Groner explains that when male hockey players are young, they go through a checking clinic to learn how to properly hit their opponent. Girl’s don’t have to do this because there is no checking in their league. In high school, Groner found herself in this checking clinic next to boys half her age and size. While she continued to master the fundamentals of the game, and accept the idea of being the only female, she had a whole new aspect to consider: she had to learn how to defend herself on the ice. Because of her gender, Groner found the opposing team would either refuse to check her or they’d target her unfairly, blasting her into the boards with no mercy.
"They do target the women because they think that they’re better than the women, or they think that the women are going to be an easier target than some of the male players,” says MsConduct General Manager Sean Sodko. “That’s absolutely the wrong type of thinking, but unfortunately that does happen.”
While there’s no denying that hockey is a male-dominated sport, this idea doesn’t faze Groner. She explains that every sport starts out as male-dominated, and hockey is no different. She said genuinely that you should do what makes you happy and not worry about anything else.
“Life is too short for stupid stuff. You have one life to live, so live it to the fullest, and have the most fun doing it,” Groner says. “That’s something I feel when I play hockey, and I try to make sure that I do that in everything I do.”
Despite the differences in playing style and the issue of targeting, Groner did not get discouraged, nor did she back down. In fact, she played with a men’s recreational league at her local hockey rink. This experience was entirely different from the other boys’ league. They taught her what offsides was, and they were patient and welcoming. There was no targeting, no bias and no need to prove herself. Instead, they gave her a new perspective to the game.
“I went on and I fell in love and I never turned back,” she says. “I was obsessed.”
It was never her intention to play competitively in the men’s league, and once another girls’ team was available, she shifted her focus. Groner says she never really liked playing with the guys. Even when her club team at Carthage College played in the men’s league, she hated it. In the girls’ leagues, they would hang out after practices or have sleepovers after games;, but with the guys, she was missing the social aspect. Groner joined the Glenview MsConduct Women’s Hockey team during her sophomore year at Carthage College even though she had to commute an hour each way. Not having hockey in her life wasn’t an option.
"She is just an automatic leader,” says Samantha Herron, a current teammate. “She wants to talk to everyone; she wants everyone to be involved, and she wants everyone to feel included.”
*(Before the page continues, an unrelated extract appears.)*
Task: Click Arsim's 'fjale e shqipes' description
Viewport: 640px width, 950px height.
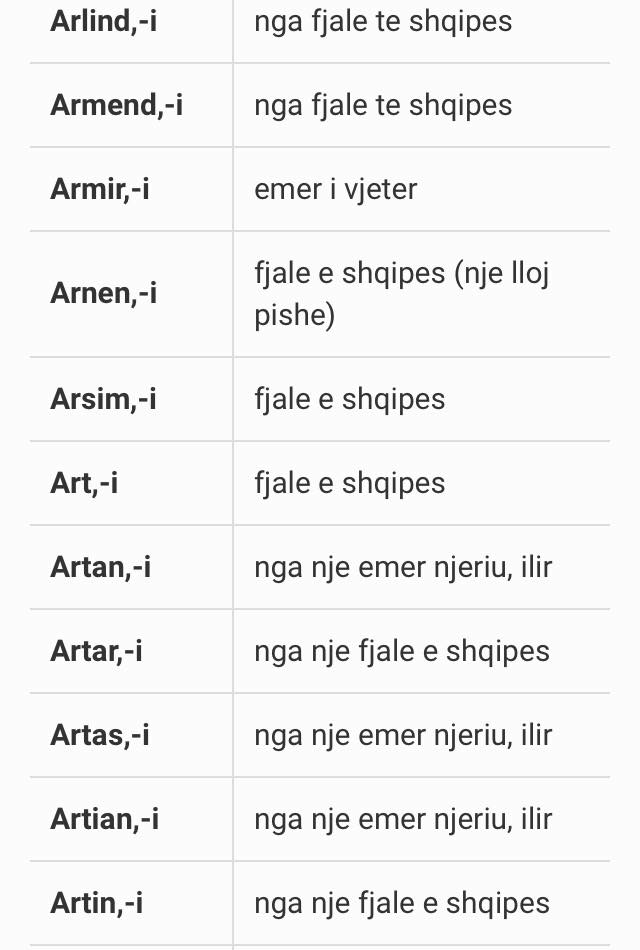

Groner is never afraid to step out of her comfort zone, even if that means playing hockey with grown men as a young high school girl or volunteering to play goalie with no experience. When Groner and Herron decided to help the lower-level women’s hockey team, they didn’t realize they would be making an entirely new set of friends. However, the team needed a goalie to survive. As a natural leader, Groner stepped up to the challenge of playing goalie. Her only issue was she didn’t want anyone to go easy on her.
“I realized I was really trying, and she would actually save my shot even though it was her first year of being a goalie,” Herron says. “That moment just really said a lot about her, where she really wanted to improve as a goalie and not just be there for the social aspect.”
Groner has seen women’s hockey evolve over the years, and although it has become more common to see women in hockey, it is still not the norm. Sodko and the rest of the MsConduct organization hopes to continue to expand the realm of women’s hockey in order to provide safer playing arenas; free of targeting.
Next year, Groner and Herron hope to start coaching a youth level girls’ team, and in the coming years, Groner has no plans to end her hockey career. The ice arena that was once a place of dread has transformed into a place of glory.